The Trainer client supports local development without needing a Kubernetes cluster.

### Backend Comparison

| Backend | Use Case | Requirements | Install |
|---------|----------|--------------|---------|
| **Kubernetes** (default) | Production training | K8s cluster + CRDs | `pip install viettelcloud-aiplatform` |
| **Container** | Isolated local dev | Docker or Podman | `pip install viettelcloud-aiplatform[docker]` |
| **LocalProcess** | Quick prototyping | Python only | `pip install viettelcloud-aiplatform` |

### Quick Start with Container Backend

```python
from viettelcloud.aiplatform.trainer import TrainerClient, ContainerBackendConfig, CustomTrainer

# Switch to local container execution
client = TrainerClient(backend_config=ContainerBackendConfig())

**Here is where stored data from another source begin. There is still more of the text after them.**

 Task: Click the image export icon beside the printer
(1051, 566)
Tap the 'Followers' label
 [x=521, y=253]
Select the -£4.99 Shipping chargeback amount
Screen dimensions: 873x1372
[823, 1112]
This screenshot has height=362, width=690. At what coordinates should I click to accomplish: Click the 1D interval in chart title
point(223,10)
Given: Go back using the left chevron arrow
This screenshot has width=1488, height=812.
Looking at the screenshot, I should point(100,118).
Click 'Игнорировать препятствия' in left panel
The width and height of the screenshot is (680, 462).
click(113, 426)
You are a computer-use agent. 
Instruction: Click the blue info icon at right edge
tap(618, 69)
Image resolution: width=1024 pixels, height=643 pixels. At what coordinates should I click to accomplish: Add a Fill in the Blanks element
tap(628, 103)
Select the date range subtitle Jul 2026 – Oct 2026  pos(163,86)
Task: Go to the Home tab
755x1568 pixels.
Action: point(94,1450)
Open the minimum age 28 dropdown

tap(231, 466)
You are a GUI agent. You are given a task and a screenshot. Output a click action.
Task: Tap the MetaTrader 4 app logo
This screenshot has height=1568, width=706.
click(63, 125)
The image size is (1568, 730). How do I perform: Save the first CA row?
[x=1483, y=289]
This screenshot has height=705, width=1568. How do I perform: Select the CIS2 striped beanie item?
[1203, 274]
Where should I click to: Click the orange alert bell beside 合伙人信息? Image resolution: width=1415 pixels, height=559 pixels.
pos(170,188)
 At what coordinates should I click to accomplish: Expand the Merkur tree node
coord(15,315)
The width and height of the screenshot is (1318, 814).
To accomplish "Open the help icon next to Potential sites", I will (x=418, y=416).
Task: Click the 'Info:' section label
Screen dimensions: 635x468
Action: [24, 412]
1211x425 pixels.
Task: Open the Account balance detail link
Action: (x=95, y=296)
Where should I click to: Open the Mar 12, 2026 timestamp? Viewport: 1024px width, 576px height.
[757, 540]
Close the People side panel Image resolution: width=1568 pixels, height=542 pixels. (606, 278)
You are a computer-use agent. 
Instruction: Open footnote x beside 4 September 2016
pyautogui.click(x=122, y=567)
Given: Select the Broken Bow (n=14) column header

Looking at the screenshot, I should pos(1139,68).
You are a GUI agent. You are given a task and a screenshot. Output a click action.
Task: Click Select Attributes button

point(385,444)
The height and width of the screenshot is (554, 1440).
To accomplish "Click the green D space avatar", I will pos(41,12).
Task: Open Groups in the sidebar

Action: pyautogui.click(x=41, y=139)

# Your training runs locally in isolated containers
job_id = client.train(trainer=CustomTrainer(func=train_fn))
```

## Supported Components

| Component             | Status           | Version Support | Description                                      |
| --------------------- | ---------------- | --------------- | ------------------------------------------------ |
| **Trainer**           | Available        | v2.0.0+         | Train and fine-tune AI models with various frameworks |
| **Optimizer (Katib)** | Available        | v0.19.0+        | Hyperparameter optimization                      |
| **Model Registry**    | Available        | v0.3.0+         | Manage model artifacts, versions and ML artifacts metadata |

## Documentation

### SDK Documentation

- **[Project Overview](./docs/project-overview-pdr.md)**: Vision, scope, and key decisions
- **[System Architecture](./docs/system-architecture.md)**: Backend design and component interactions
- **[Codebase Summary](./docs/codebase-summary.md)**: Module structure and key classes
- **[Code Standards](./docs/code-standards.md)**: Development guidelines
- **[Project Roadmap](./docs/project-roadmap.md)**: Future plans and version compatibility

## License

This project is licensed under the Apache License 2.0 - see the [LICENSE](LICENSE) file for details.

This project includes code from the Kubeflow SDK project. See [NOTICE](NOTICE) for attribution.